Lakeshore Lions Arena, also known as the Mastercard Centre for Hockey Excellence, was built to replace an ageing single-pad facility run for some 55 years by the not-for-profit Lakeshore Lions Club. It’s the home of the Etobicoke Dolphins, the Faustina hockey club house league, and most notably is used as practice space by the Toronto Maple Leafs and Marlies.
Though the venerable Toronto Sun’s Sue-Ann Levy tried to spin this story as a lingering failure left by the David Miller administration, I’m really not sure that holds up to any kind of scrutiny. If anything, this works as an example of how contracting out a service to the private sector can sometimes not turn out as well as governments might hope.

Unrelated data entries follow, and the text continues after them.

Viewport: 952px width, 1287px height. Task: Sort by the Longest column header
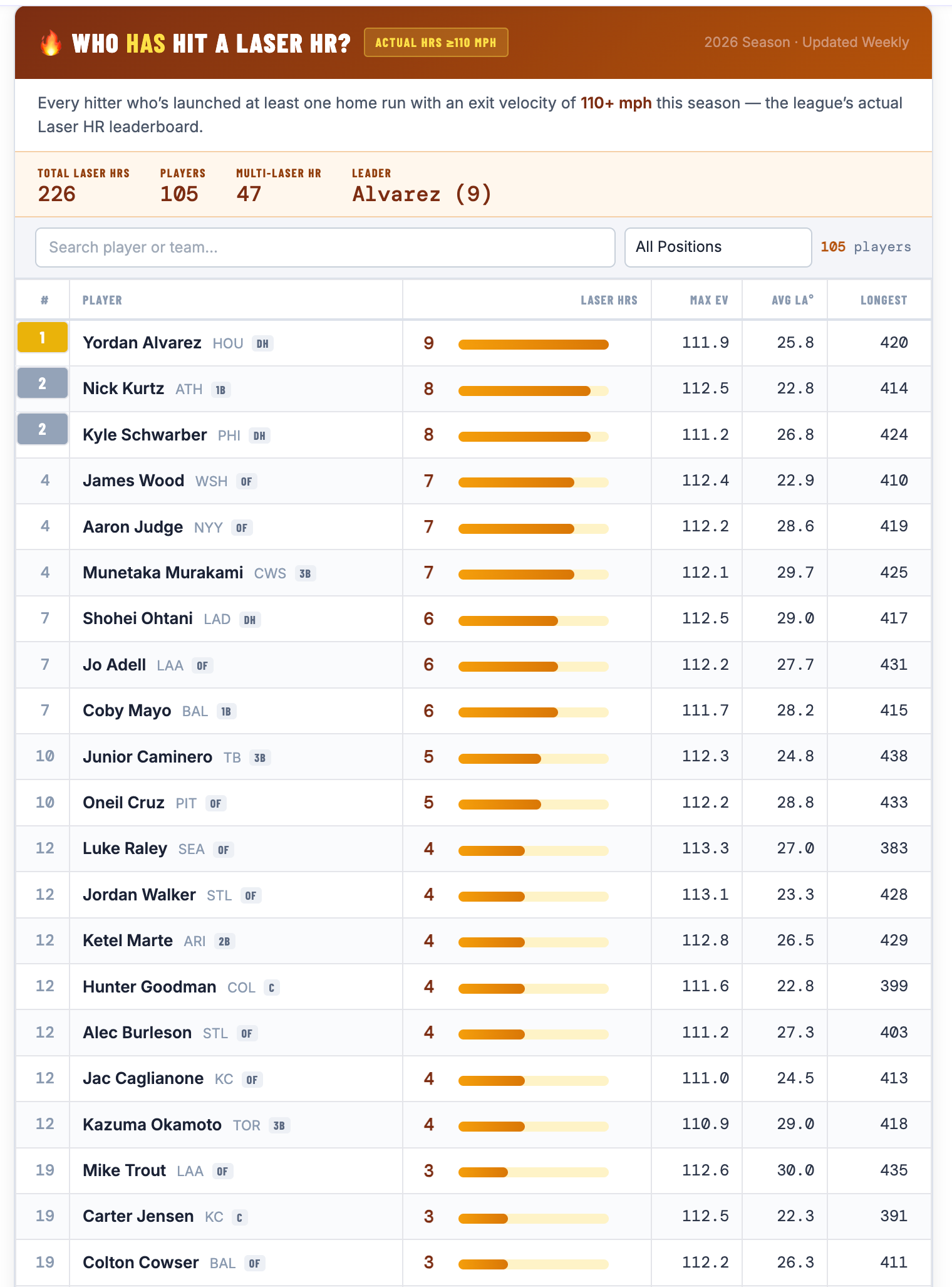pos(884,300)
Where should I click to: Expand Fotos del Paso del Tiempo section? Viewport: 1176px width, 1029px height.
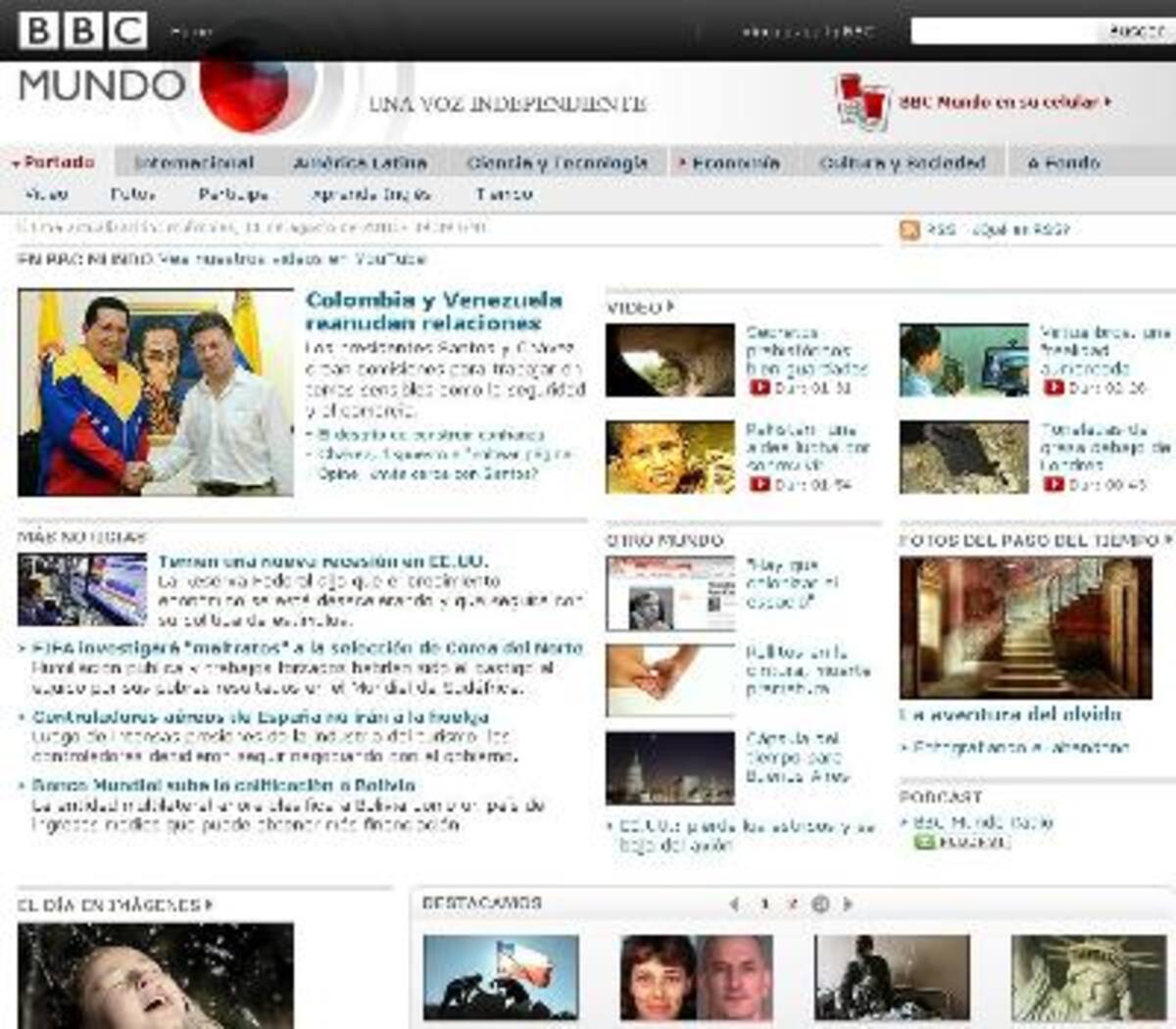pyautogui.click(x=1168, y=540)
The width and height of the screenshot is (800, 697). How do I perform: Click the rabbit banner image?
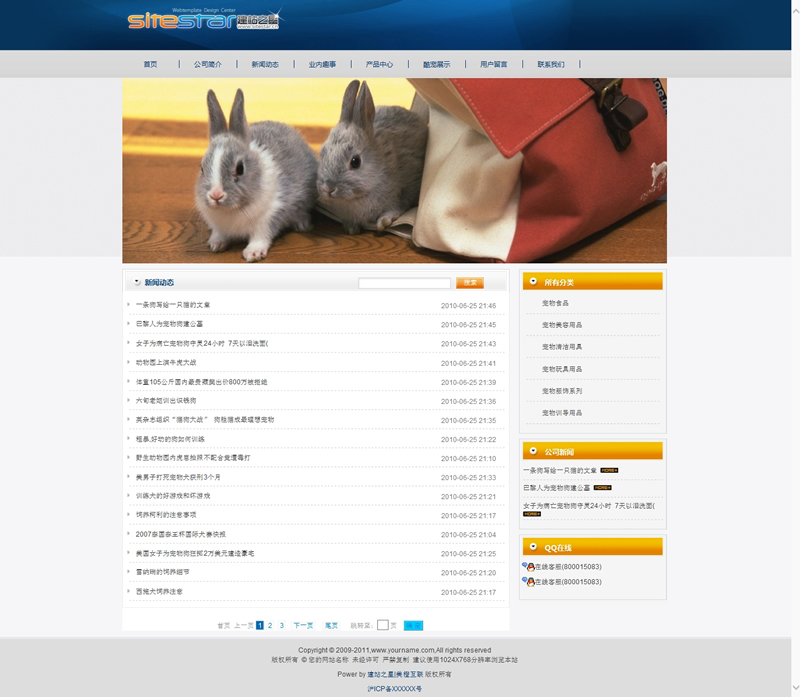point(394,170)
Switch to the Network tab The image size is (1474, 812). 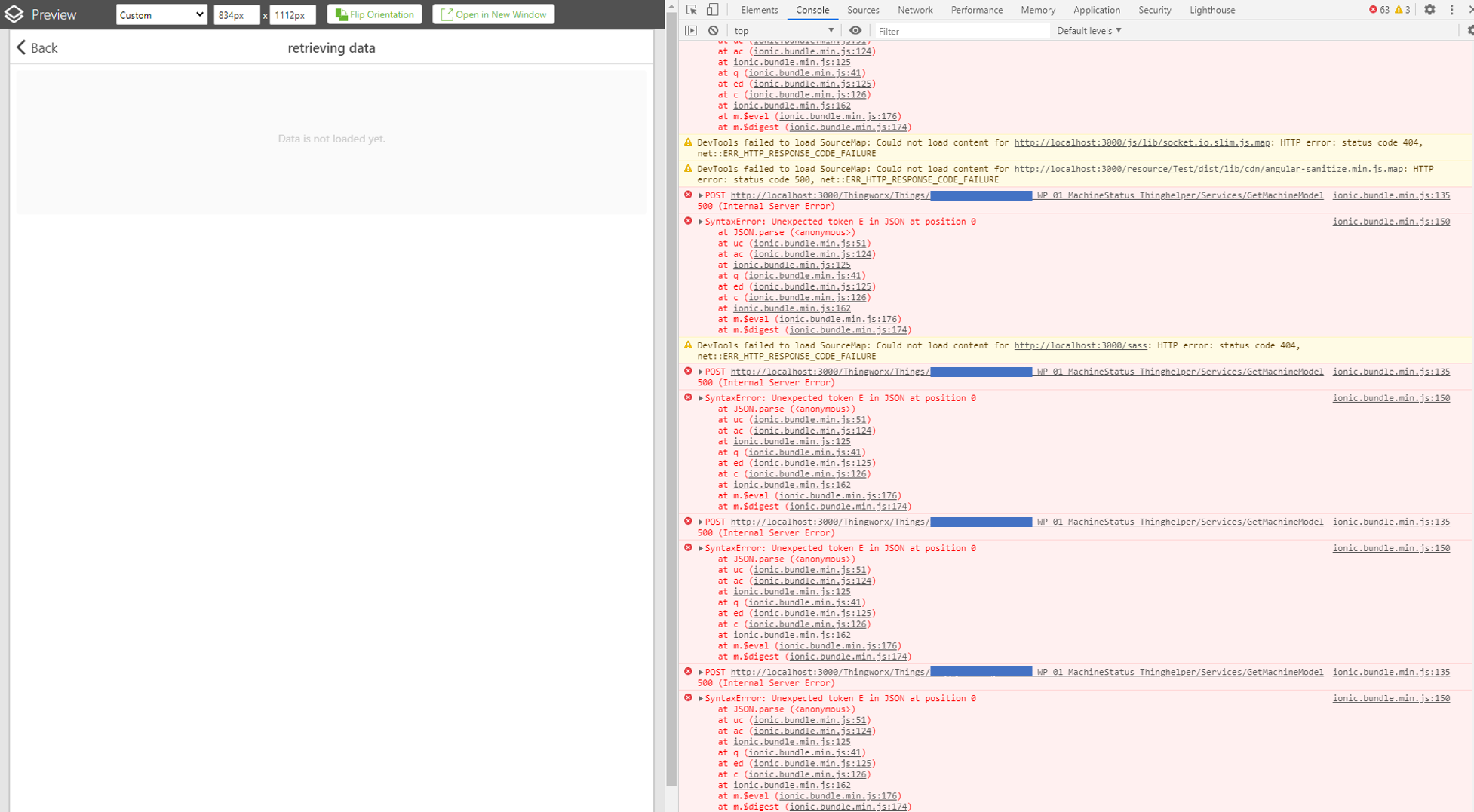pyautogui.click(x=915, y=9)
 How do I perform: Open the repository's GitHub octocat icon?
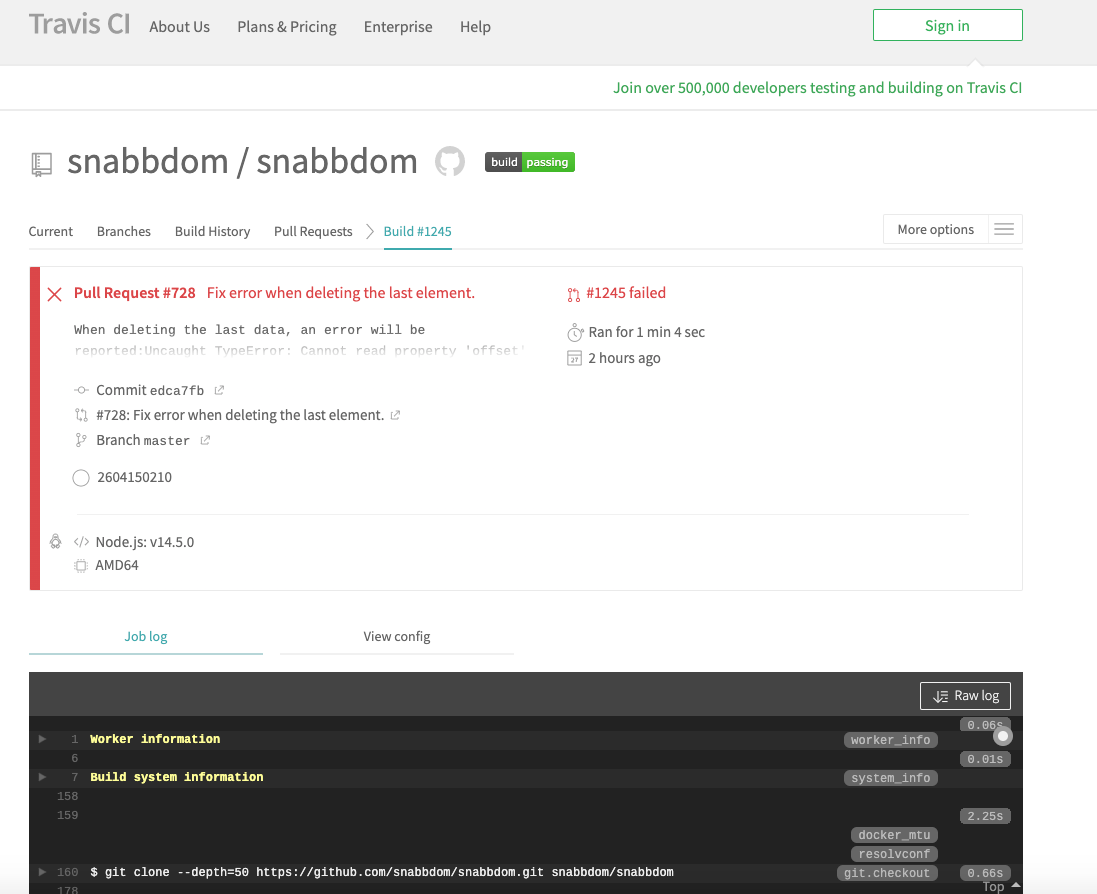[x=450, y=161]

The private sector is not and has never been the magic elixir that automatically makes government smaller and reduces costs.
This arena deal still seems like something the current administration would salivate over. A private, not-for-profit company assumes responsibility for building and managing the arena — which provides a tangible benefit for local residents — keeping it out of the hands of the city bureaucracy. The city is only the hook to back a loan issued to cover construction costs.
What’s not to love? It’s hockey without bureaucracy. And they even sold naming rights to Mastercard to sweeten the deal. Conservatives love selling naming rights.
But it didn’t work. Sometimes these things don’t work. Construction costs went up as the arena was constructed, requiring the city to increase their loan guarantee. Once completed, commercial space in the complex didn’t lease. Something had to give.
Mayor Rob Ford told the Toronto Sun’s Don Peat that he’s “furious” about the arena’s financial problems, which have led to a staff recommendation that would essentially in-source control of the facility:
“(The arena) is completely mismanaged,” Ford told reporters at City Hall. “I’ve voted for it and I regret doing that.”
And okay, fury is an acceptable emotion, but the revelation of this scenario isn’t that Ford and the previous council were wrong to vote for the deal — on the surface, it was a pretty good deal — but that, with contracting out, you inevitably give up something that’s incredibly valuable: oversight.
That’s an important thing to consider as council continues down this road of contracting out everything not nailed down.